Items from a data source
━━━━

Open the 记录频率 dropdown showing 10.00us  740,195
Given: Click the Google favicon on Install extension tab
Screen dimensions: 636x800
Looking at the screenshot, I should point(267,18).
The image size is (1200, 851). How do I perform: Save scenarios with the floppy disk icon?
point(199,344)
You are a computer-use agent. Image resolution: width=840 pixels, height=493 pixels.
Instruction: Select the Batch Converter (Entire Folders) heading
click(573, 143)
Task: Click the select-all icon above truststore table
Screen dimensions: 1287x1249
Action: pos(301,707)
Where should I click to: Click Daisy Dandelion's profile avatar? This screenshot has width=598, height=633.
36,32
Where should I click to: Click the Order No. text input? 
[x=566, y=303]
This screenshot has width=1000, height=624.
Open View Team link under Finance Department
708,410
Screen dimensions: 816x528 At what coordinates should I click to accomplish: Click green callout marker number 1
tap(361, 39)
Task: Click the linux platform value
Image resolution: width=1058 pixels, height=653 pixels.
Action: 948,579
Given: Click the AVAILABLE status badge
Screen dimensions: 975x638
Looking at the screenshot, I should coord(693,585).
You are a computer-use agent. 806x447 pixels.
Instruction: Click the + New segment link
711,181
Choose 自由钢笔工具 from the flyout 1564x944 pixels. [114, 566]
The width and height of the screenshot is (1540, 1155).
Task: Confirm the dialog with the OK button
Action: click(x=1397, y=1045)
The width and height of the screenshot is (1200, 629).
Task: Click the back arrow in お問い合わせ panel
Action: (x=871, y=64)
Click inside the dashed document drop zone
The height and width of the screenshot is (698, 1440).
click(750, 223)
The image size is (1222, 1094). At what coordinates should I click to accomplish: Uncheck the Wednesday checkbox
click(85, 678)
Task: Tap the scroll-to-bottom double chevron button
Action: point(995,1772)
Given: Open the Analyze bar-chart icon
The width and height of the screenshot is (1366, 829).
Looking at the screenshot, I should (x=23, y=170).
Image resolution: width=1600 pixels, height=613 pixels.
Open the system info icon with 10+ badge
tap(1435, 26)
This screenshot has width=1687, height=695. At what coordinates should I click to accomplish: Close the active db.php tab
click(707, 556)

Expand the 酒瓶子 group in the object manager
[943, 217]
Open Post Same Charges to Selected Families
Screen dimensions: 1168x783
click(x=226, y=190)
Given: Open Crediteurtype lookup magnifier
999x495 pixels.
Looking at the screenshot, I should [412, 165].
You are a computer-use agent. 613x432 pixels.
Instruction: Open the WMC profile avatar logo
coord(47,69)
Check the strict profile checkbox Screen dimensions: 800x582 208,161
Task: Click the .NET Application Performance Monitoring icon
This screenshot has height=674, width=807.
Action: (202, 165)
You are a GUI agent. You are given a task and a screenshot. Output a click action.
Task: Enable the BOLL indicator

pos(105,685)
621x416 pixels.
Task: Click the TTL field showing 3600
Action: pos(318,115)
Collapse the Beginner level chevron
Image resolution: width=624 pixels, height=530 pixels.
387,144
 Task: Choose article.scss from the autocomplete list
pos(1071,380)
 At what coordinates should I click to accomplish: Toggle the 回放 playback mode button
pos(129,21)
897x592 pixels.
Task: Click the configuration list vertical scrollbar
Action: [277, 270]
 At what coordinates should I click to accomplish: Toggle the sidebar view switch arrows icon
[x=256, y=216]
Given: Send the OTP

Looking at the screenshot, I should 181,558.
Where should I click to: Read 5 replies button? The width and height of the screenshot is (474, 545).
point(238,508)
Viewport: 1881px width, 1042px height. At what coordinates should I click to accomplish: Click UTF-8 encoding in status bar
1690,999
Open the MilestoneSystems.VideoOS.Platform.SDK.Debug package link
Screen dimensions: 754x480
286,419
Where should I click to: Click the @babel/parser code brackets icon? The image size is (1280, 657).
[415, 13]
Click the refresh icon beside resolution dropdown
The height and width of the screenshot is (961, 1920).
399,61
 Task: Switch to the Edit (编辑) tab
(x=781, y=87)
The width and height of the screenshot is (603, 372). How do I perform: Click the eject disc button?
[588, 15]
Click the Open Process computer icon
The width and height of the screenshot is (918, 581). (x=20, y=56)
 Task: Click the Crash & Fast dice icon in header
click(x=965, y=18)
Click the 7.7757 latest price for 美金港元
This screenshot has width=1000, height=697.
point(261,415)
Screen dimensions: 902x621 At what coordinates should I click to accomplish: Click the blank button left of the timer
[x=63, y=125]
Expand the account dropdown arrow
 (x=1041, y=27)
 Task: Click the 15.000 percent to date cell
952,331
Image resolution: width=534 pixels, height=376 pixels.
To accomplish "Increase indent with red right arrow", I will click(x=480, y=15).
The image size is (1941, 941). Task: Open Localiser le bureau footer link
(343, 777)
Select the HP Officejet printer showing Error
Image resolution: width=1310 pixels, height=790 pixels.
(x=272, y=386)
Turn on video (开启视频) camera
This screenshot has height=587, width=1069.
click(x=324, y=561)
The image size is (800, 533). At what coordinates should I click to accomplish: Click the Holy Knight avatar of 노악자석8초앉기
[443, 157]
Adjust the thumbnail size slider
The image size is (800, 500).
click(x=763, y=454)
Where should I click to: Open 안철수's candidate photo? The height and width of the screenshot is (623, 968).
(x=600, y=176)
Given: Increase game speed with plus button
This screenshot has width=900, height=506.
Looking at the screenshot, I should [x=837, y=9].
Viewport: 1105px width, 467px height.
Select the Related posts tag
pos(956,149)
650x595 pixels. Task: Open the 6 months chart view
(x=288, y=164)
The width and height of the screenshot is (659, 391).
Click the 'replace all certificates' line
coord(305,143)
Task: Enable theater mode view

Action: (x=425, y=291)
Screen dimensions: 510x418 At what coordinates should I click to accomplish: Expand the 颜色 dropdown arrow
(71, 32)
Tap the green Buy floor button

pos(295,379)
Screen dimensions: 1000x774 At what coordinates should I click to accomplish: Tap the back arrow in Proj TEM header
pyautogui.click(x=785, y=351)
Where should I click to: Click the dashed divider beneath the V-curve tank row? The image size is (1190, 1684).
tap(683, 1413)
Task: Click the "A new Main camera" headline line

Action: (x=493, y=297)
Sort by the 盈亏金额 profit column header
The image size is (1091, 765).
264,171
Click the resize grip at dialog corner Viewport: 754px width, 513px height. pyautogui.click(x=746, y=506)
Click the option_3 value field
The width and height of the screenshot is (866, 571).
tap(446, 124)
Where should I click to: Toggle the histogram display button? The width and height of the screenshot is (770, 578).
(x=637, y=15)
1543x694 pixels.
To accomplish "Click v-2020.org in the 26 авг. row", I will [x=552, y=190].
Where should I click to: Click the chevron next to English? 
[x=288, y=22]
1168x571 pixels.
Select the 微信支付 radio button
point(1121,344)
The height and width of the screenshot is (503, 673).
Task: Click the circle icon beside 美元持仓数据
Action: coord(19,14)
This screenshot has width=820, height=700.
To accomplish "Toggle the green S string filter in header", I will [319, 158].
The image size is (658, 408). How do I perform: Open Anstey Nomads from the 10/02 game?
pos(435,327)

━━━━

■ Problem description:
Reproduce every entry above exactly as it was written.

■ Written answer:
Open the 记录频率 dropdown showing 10.00us  740,195
Given: Click the Google favicon on Install extension tab
Screen dimensions: 636x800
Looking at the screenshot, I should point(267,18).
The image size is (1200, 851). How do I perform: Save scenarios with the floppy disk icon?
point(199,344)
You are a computer-use agent. Image resolution: width=840 pixels, height=493 pixels.
Instruction: Select the Batch Converter (Entire Folders) heading
click(573, 143)
Task: Click the select-all icon above truststore table
Screen dimensions: 1287x1249
Action: pos(301,707)
Where should I click to: Click Daisy Dandelion's profile avatar? This screenshot has width=598, height=633.
36,32
Where should I click to: Click the Order No. text input? 
[x=566, y=303]
This screenshot has width=1000, height=624.
Open View Team link under Finance Department
708,410
Screen dimensions: 816x528 At what coordinates should I click to accomplish: Click green callout marker number 1
tap(361, 39)
Task: Click the linux platform value
Image resolution: width=1058 pixels, height=653 pixels.
Action: 948,579
Given: Click the AVAILABLE status badge
Screen dimensions: 975x638
Looking at the screenshot, I should coord(693,585).
You are a computer-use agent. 806x447 pixels.
Instruction: Click the + New segment link
711,181
Choose 自由钢笔工具 from the flyout 1564x944 pixels. [114, 566]
The width and height of the screenshot is (1540, 1155).
Task: Confirm the dialog with the OK button
Action: click(x=1397, y=1045)
The width and height of the screenshot is (1200, 629).
Task: Click the back arrow in お問い合わせ panel
Action: (x=871, y=64)
Click inside the dashed document drop zone
The height and width of the screenshot is (698, 1440).
click(750, 223)
The image size is (1222, 1094). At what coordinates should I click to accomplish: Uncheck the Wednesday checkbox
click(85, 678)
Task: Tap the scroll-to-bottom double chevron button
Action: point(995,1772)
Given: Open the Analyze bar-chart icon
The width and height of the screenshot is (1366, 829).
Looking at the screenshot, I should (x=23, y=170).
Image resolution: width=1600 pixels, height=613 pixels.
Open the system info icon with 10+ badge
tap(1435, 26)
This screenshot has width=1687, height=695. At what coordinates should I click to accomplish: Close the active db.php tab
click(707, 556)

Expand the 酒瓶子 group in the object manager
[943, 217]
Open Post Same Charges to Selected Families
Screen dimensions: 1168x783
click(x=226, y=190)
Given: Open Crediteurtype lookup magnifier
999x495 pixels.
Looking at the screenshot, I should [412, 165].
You are a computer-use agent. 613x432 pixels.
Instruction: Open the WMC profile avatar logo
coord(47,69)
Check the strict profile checkbox Screen dimensions: 800x582 208,161
Task: Click the .NET Application Performance Monitoring icon
This screenshot has height=674, width=807.
Action: (202, 165)
You are a GUI agent. You are given a task and a screenshot. Output a click action.
Task: Enable the BOLL indicator

pos(105,685)
621x416 pixels.
Task: Click the TTL field showing 3600
Action: pos(318,115)
Collapse the Beginner level chevron
Image resolution: width=624 pixels, height=530 pixels.
387,144
 Task: Choose article.scss from the autocomplete list
pos(1071,380)
 At what coordinates should I click to accomplish: Toggle the 回放 playback mode button
pos(129,21)
897x592 pixels.
Task: Click the configuration list vertical scrollbar
Action: [277, 270]
 At what coordinates should I click to accomplish: Toggle the sidebar view switch arrows icon
[x=256, y=216]
Given: Send the OTP

Looking at the screenshot, I should 181,558.
Where should I click to: Read 5 replies button? The width and height of the screenshot is (474, 545).
point(238,508)
Viewport: 1881px width, 1042px height. At what coordinates should I click to accomplish: Click UTF-8 encoding in status bar
1690,999
Open the MilestoneSystems.VideoOS.Platform.SDK.Debug package link
Screen dimensions: 754x480
286,419
Where should I click to: Click the @babel/parser code brackets icon? The image size is (1280, 657).
[415, 13]
Click the refresh icon beside resolution dropdown
The height and width of the screenshot is (961, 1920).
399,61
 Task: Switch to the Edit (编辑) tab
(x=781, y=87)
The width and height of the screenshot is (603, 372). How do I perform: Click the eject disc button?
[588, 15]
Click the Open Process computer icon
The width and height of the screenshot is (918, 581). (x=20, y=56)
 Task: Click the Crash & Fast dice icon in header
click(x=965, y=18)
Click the 7.7757 latest price for 美金港元
This screenshot has width=1000, height=697.
point(261,415)
Screen dimensions: 902x621 At what coordinates should I click to accomplish: Click the blank button left of the timer
[x=63, y=125]
Expand the account dropdown arrow
 (x=1041, y=27)
 Task: Click the 15.000 percent to date cell
952,331
Image resolution: width=534 pixels, height=376 pixels.
To accomplish "Increase indent with red right arrow", I will click(x=480, y=15).
The image size is (1941, 941). Task: Open Localiser le bureau footer link
(343, 777)
Select the HP Officejet printer showing Error
Image resolution: width=1310 pixels, height=790 pixels.
(x=272, y=386)
Turn on video (开启视频) camera
This screenshot has height=587, width=1069.
click(x=324, y=561)
The image size is (800, 533). At what coordinates should I click to accomplish: Click the Holy Knight avatar of 노악자석8초앉기
[443, 157]
Adjust the thumbnail size slider
The image size is (800, 500).
click(x=763, y=454)
Where should I click to: Open 안철수's candidate photo? The height and width of the screenshot is (623, 968).
(x=600, y=176)
Given: Increase game speed with plus button
This screenshot has width=900, height=506.
Looking at the screenshot, I should [x=837, y=9].
Viewport: 1105px width, 467px height.
Select the Related posts tag
pos(956,149)
650x595 pixels. Task: Open the 6 months chart view
(x=288, y=164)
The width and height of the screenshot is (659, 391).
Click the 'replace all certificates' line
coord(305,143)
Task: Enable theater mode view

Action: (x=425, y=291)
Screen dimensions: 510x418 At what coordinates should I click to accomplish: Expand the 颜色 dropdown arrow
(71, 32)
Tap the green Buy floor button

pos(295,379)
Screen dimensions: 1000x774 At what coordinates should I click to accomplish: Tap the back arrow in Proj TEM header
pyautogui.click(x=785, y=351)
Where should I click to: Click the dashed divider beneath the V-curve tank row? The image size is (1190, 1684).
tap(683, 1413)
Task: Click the "A new Main camera" headline line

Action: (x=493, y=297)
Sort by the 盈亏金额 profit column header
The image size is (1091, 765).
264,171
Click the resize grip at dialog corner Viewport: 754px width, 513px height. pyautogui.click(x=746, y=506)
Click the option_3 value field
The width and height of the screenshot is (866, 571).
tap(446, 124)
Where should I click to: Toggle the histogram display button? The width and height of the screenshot is (770, 578).
(x=637, y=15)
1543x694 pixels.
To accomplish "Click v-2020.org in the 26 авг. row", I will [x=552, y=190].
Where should I click to: Click the chevron next to English? 
[x=288, y=22]
1168x571 pixels.
Select the 微信支付 radio button
point(1121,344)
The height and width of the screenshot is (503, 673).
Task: Click the circle icon beside 美元持仓数据
Action: coord(19,14)
This screenshot has width=820, height=700.
To accomplish "Toggle the green S string filter in header", I will [319, 158].
The image size is (658, 408). How do I perform: Open Anstey Nomads from the 10/02 game?
pos(435,327)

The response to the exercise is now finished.